Tissue Preservation and Biobanking

Regeneration of human cartilage is inherently inefficient, a key factor for the widespread occurrence of degenerative diseases like Osteoarthritis (OA). Recent reports have provided compelling evidence that juvenile chondrocytes (from donors below 13 years of age) are more efficient at generating articular cartilage as compared to adult chondrocytes. However, the molecular basis for such a superior regenerative capability is not understood. We aimed to identify the cell-intrinsic differences between young and old cartilage and systematically profiled global gene expression changes between a small cohort of human neonatal/juvenile and adult chondrocytes. Our studies identified and validated new factors enriched in juvenile chondrocytes as compared to adult chondrocytes including secreted ECM factors Chordin-like 1 (CHRDL1) and Microfibrillar-associated protein 4 (MFAP4).

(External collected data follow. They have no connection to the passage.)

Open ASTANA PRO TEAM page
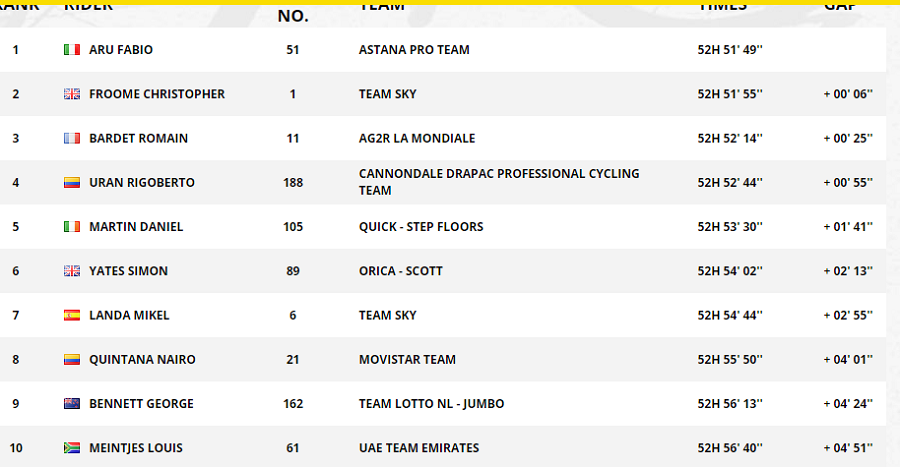Screen dimensions: 900x467 point(414,50)
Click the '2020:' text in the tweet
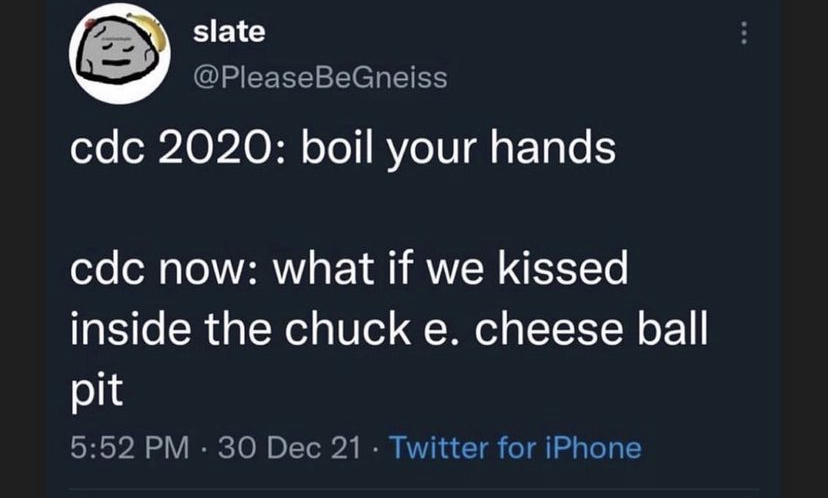 (x=226, y=151)
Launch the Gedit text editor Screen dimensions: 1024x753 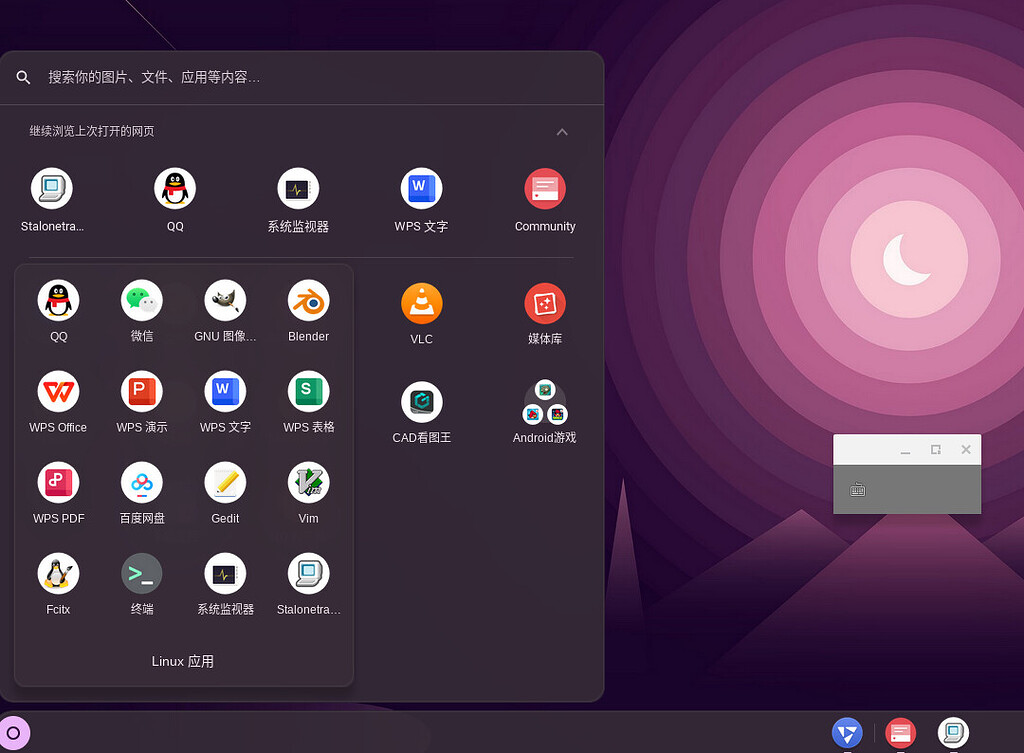(225, 483)
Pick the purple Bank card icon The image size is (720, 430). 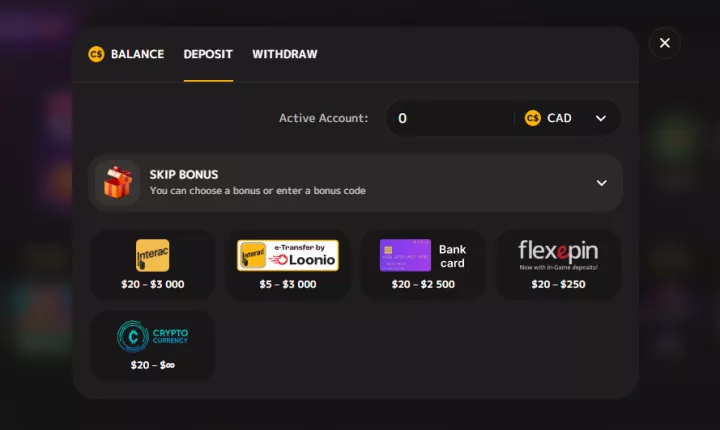coord(405,255)
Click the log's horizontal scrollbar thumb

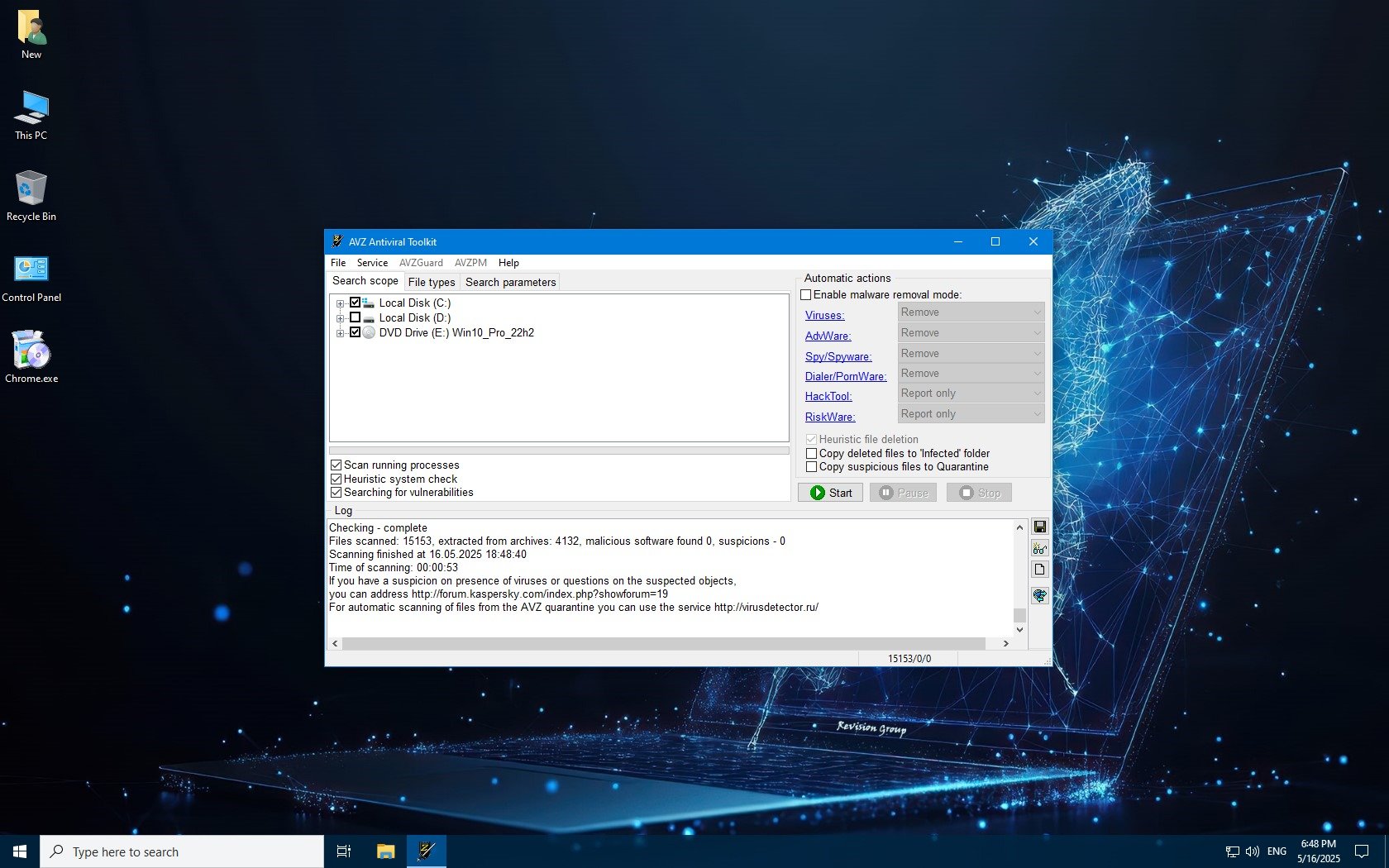tap(663, 643)
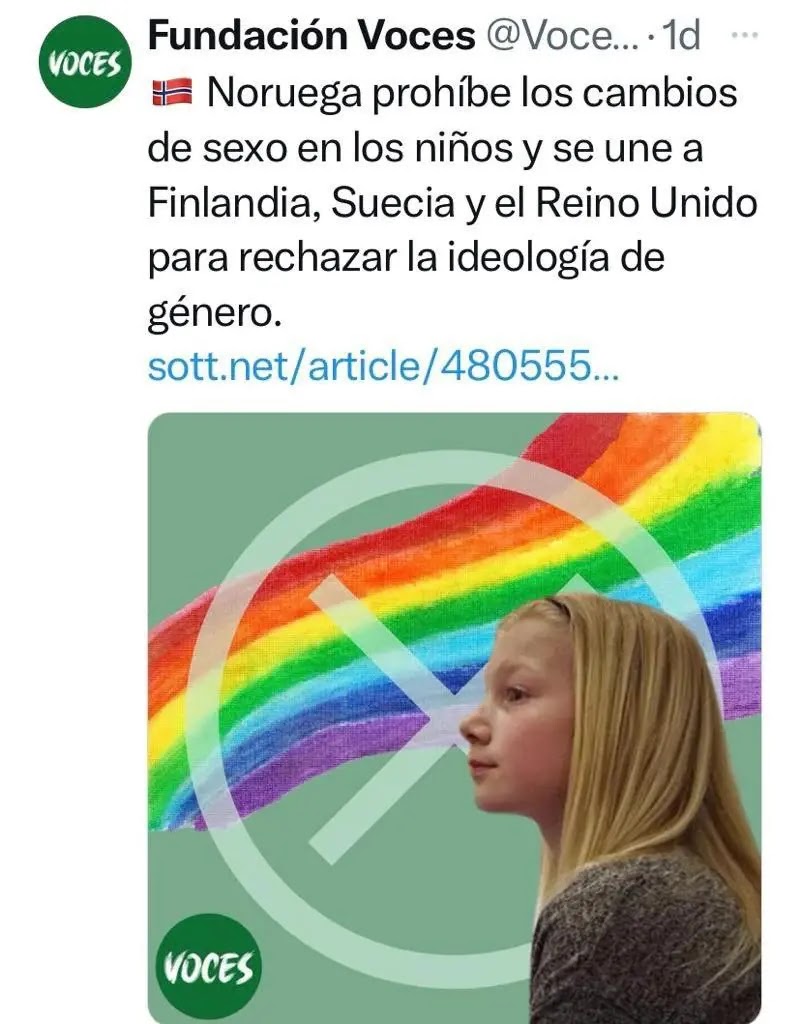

CHRDL1 was observed to aid the proliferation and survival of human bone-marrow derived mesenchymal

stem cells (MSC) providing a mechanism for how young cartilage factors can potentially enhance stem cell function in cartilage repair. Similarly, we observed that soluble Collagen VI (Col VI) enhances the proliferation of adult chondrocytes without any dedifferentiation. These juvenile cartilage factors are therefore useful in maintaining chondrocytes and can be potential biologics with useful applications towards biobanking of mesenchymal stem cells, chondrocytes and cartilage constructs.